Now he’s in Denver, where quarterback maestro Peyton Manning fools defenders with hand signals and slings the football around a mile high into the air. Like in New England, Welker is expected to quickly gel with his quarterback en route to whipping linebackers and nickelbacks from the slot, a position that he’s helped transcend over the course of six years.

As you might guess, not much will change in Denver. He’s once again going to catch dozens of passes — though the number could slightly drop because of the surrounding weapons — by separating with lateral agility and short-area quickness, two unique traits he possesses.

Welker does an excellent job of separating from defenders despite lacking great size or physicality. Over the last few years he’s beat them with great discipline leading up to the top of his route, where he separated from defenders by the smallest of margins and caught passes thereafter. That’s what has made him so good; he understands each aspect of route-running, from winning at the line of scrimmage to keeping his body squared on his vertical stem to breaking off at the route’s apex. It takes years to develop consistency with each one of those skills, and Welker has accomplished that.

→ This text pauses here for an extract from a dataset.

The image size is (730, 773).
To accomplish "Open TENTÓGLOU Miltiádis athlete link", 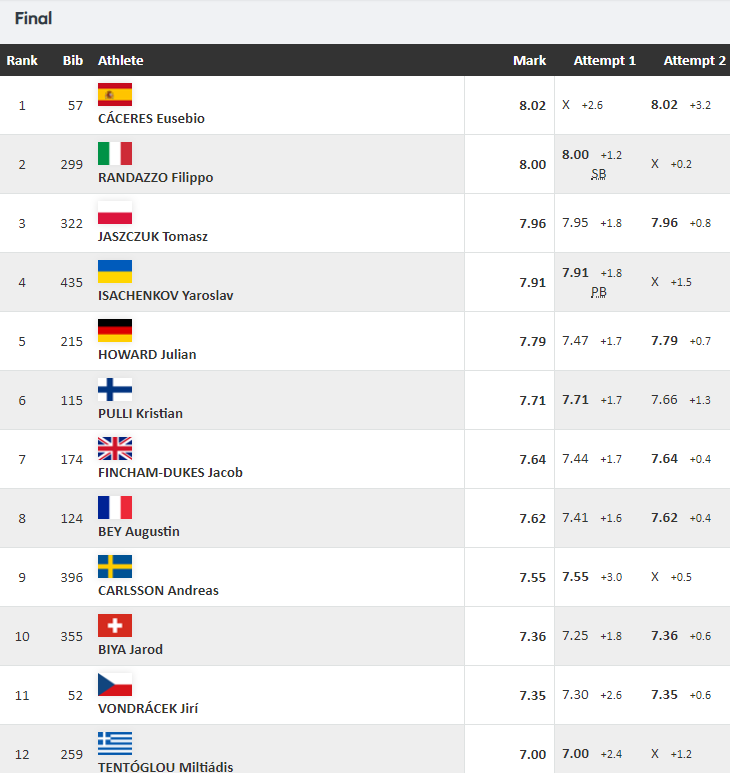I will point(166,767).
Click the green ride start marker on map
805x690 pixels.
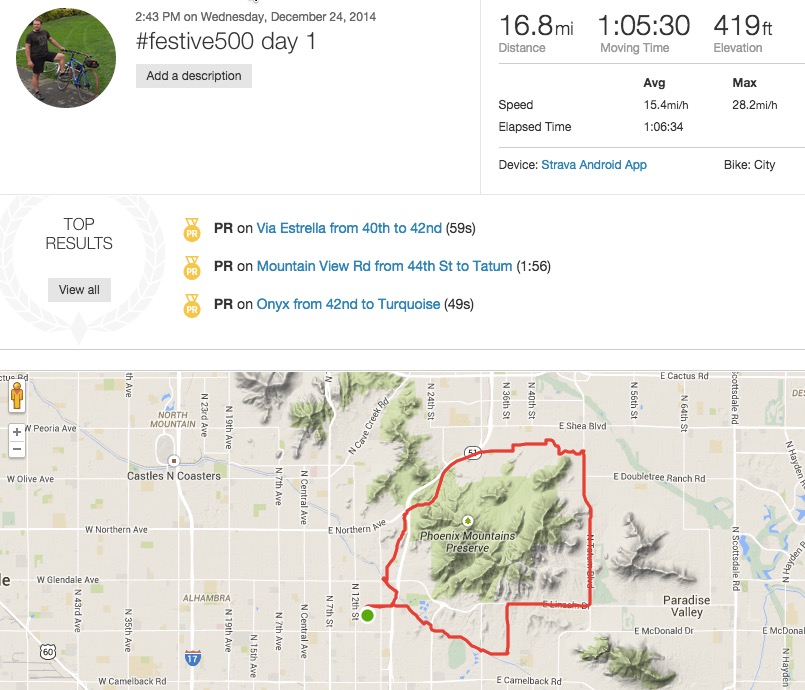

There’s a high volume of routes over the years that he’s ran very well, and one can really pick out any one play they want to use as an example. One that stood out last season was his out-and-up against Houston Texans cornerback Kareem Jackson on Week 14 during Monday Night Football. The route looked simple at first glance, considering how much space Welker had to work with and with Jackson left on an island. But a closer look reveals Welker’s discipline and quickness.

It’s the 11-minute mark of the first quarter, and the Patriots have the ball on their own 29-yard line with a fresh set of downs. Welker is lined up to the left of Brady as part of a Trips set. A signal from Brady sets Aaron Hernandez in motion to the slot at the right of the formation, creating a two-by-two set. Hernandez’s motion also forces the Texans to make a check in the defensive backfield. A double rotation is done by the safeties, leading to them exchanging the responsibility of covering Hernandez one-on-one. That ends up benefiting Welker, who is now isolated with Jackson.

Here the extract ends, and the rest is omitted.